Development Timeline[edit]

1990s[edit]

  • 1999 The idea of an inflatable membrane structure for space telescopes that could be folded to allow for a single small booster launch was presented by Ivan Bekey.[3]

2000s[edit]

  • 2000 The "Gossamer Spacecraft Initiative" (NASA Program) pushed for the creation of lightweight telescopes, accelerating the need for membrane mirrors.[5]
  • 2001 Control issues such as the lack of surface precision, manufacturing errors, and distortions caused by temperature changes[6] set back production.
  • 2002 An active inflatable structure was used with piezopolymer (a polymer that can reversibly convert pressure to electricity) sheets, which allowed for more precise control of the membrane material.[7]
  • 2003 Microelectromechanical systems (MEMs) were posed as a solution to control flexible surfaces by S.E. Lyshevski.[8]
  • 2004 Vibration issues of the membrane surface were reduced by the addition of piezopolymer patches.[9][10] Deformations caused by gravity[11] resulted in research approaches of shape control to study the placement of actuators (component for controlling a system) along the membrane mirror frame.[12]
  • 2006 Wrinkle elimination and membrane shape control[13] advances so clearer images are perceived from the membrane mirror.

Materials[edit]

Shaped either round or rectangular, membrane mirrors are made of thin metals (silver, gold, or aluminum) coated over a membrane, usually of polyamide or silicon.[2] There are four key considerations for membrane selection: ductility and tensile strength, desired frequency response, ability to be manufactured flat, and ability to be coated with highly reflective materials.[14]

Polyamide films are being manufactured with 10-20 μm thickness and a thickness variation of about 1 μm. Surface uniformity must increase by a factor of 10 to meet the desired surface flatness. Previously popular plastic films have poor tensile strength, or bad resistance against being pulled apart, yet the slow deformation (or creep) in the plastic film smooths out creases.[4] Nickel as a membrane material can crease easily, yet has high strength and greater surface control than plastic films.[4] For high frequency applications, titanium membranes are preferred.[14]

The membrane is stretched flat[4] to the metal frame which has attached spaced calibrators to reduce vibration across the membrane.[10]

Laboratory Testing[edit]

Different surfaces for the membrane have been tested based on their ability to resist environmental deformation and distortion, provided they can survive the harsh conditions of their specific application. Testing is done on three different size scales to eliminate any inaccuracies due to the test environment, such as any local acoustic vibrations that cause the membrane to oscillate.

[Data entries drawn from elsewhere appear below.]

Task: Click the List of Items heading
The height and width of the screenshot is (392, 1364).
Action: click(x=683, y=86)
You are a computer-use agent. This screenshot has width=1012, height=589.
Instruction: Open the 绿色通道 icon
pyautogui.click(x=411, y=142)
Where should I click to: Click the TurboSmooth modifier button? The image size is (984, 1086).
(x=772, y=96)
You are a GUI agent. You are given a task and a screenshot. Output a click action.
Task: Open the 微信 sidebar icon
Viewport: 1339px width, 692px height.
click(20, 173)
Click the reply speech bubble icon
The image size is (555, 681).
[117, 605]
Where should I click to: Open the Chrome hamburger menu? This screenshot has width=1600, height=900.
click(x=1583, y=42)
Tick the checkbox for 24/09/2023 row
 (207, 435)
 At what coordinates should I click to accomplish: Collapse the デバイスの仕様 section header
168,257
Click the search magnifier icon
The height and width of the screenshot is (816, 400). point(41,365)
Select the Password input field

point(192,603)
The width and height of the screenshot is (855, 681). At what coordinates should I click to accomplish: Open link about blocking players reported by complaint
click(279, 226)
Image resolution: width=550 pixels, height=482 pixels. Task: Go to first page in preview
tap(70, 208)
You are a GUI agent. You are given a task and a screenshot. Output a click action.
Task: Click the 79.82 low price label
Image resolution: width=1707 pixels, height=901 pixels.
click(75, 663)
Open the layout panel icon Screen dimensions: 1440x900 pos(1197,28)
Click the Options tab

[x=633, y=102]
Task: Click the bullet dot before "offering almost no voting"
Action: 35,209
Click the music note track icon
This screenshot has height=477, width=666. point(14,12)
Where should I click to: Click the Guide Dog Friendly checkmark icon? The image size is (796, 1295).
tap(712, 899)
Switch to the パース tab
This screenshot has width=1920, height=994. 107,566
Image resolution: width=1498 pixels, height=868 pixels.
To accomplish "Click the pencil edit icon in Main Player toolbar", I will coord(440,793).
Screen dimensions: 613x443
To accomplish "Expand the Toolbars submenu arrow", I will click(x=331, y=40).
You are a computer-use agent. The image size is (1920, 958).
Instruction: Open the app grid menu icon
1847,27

Large scale testing involves membranes over 1 meter in diameter. A reference sphere, whose diameter is larger than the membrane, is used to observe the behavior of the membrane as a laser illuminates the entire surface and a camera measures the reflected light.[4]

Intermediate scale testing uses membranes between 6 to 12 inches. Surface errors, like variations in thickness, must be below 0.5 μm in order to test using interferometry (technique in which the interference of waves is used to gather information) accurately.[4] With a smaller the scale, there is a desirable decrease in surface distortion as seen by the use of the interferogram.[14]

Small scale testing of membranes considers the 1 mm size. Tests of the same type as the intermediate scale are conducted, only much more precise and concentrated.

For Space Telescopes[edit]

Large membrane mirrors can be constructed together, creating a large reflective surface. The combination of the lack of gravity and lightweight material will allow such a large film to be stretched completely flat.[4] Multiple pieces of the mirror can be packed together and assembled after launch in space, unlike current space mirror systems.[3] This will allow launching such material to be cheaper because of its size and weight.[2]

Limitations[edit]

Membranes augmented with actuators are very complex, and with some too large or expensive to test before launching, accurate modeling must be absolutely precise.[6] Membrane mirrors for space telescopes also require testing in a vacuum, a lengthy and expensive process that necessitates extreme accuracy in modeling before testing.[9]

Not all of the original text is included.